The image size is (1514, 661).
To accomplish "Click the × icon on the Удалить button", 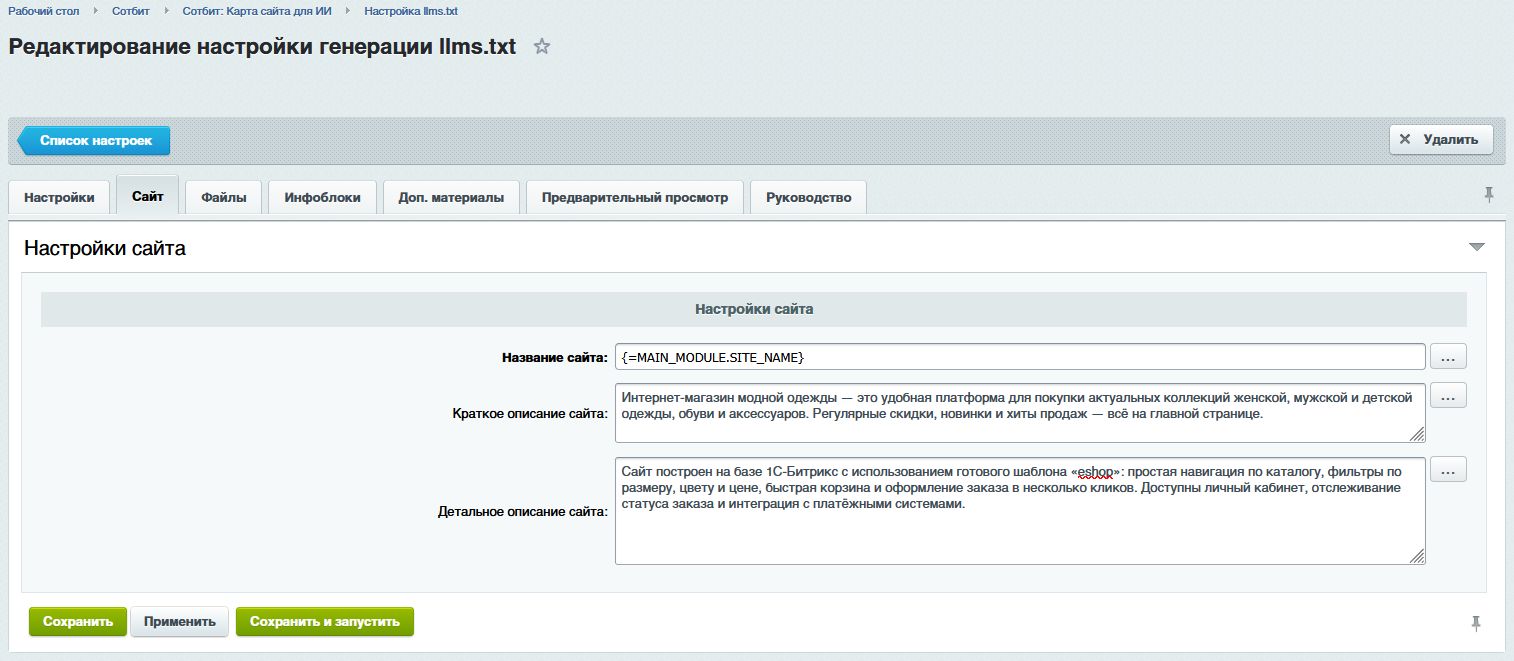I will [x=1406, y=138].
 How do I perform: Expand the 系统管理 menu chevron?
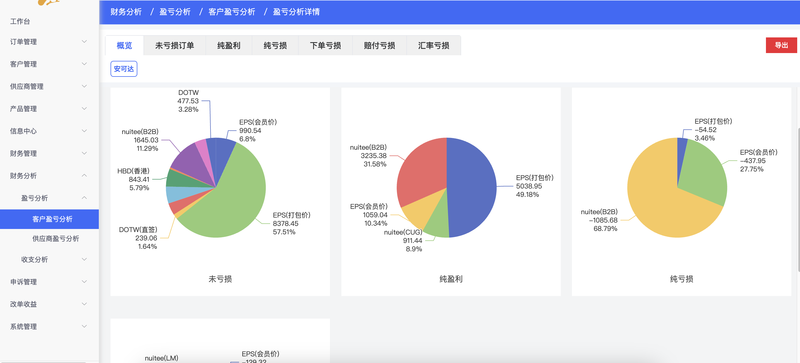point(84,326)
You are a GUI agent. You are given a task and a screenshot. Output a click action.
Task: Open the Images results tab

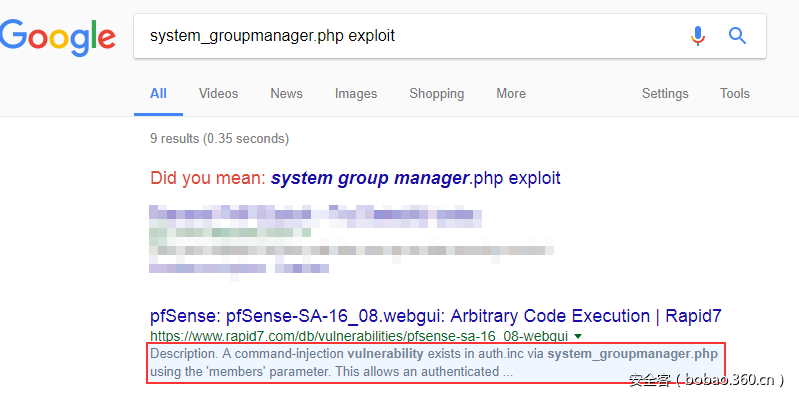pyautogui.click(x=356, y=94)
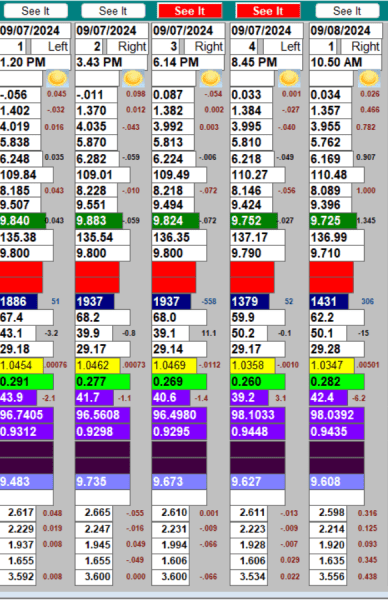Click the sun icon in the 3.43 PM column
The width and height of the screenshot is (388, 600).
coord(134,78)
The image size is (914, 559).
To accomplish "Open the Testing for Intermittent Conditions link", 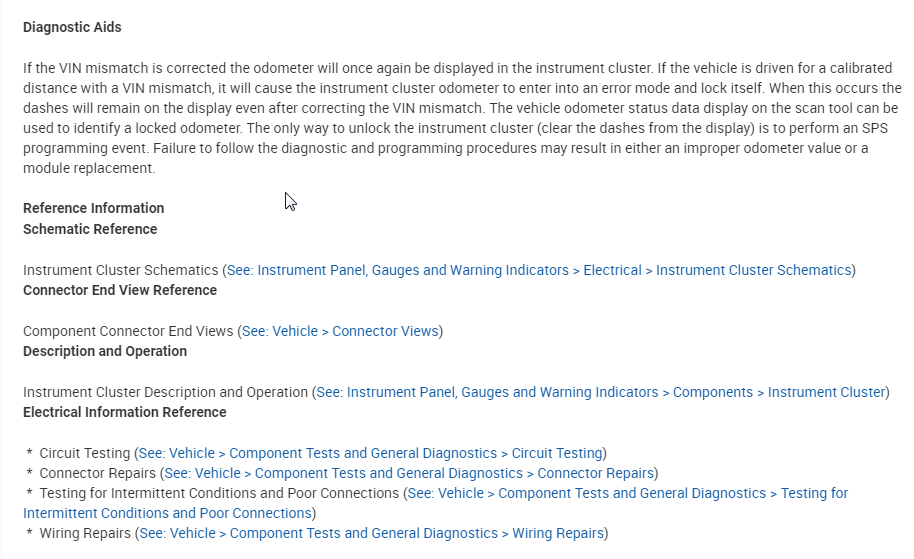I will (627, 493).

=-=-=

Across the entries above, find the lines with the string "size" and copy them.

The image size is (1514, 661).
The image size is (914, 559).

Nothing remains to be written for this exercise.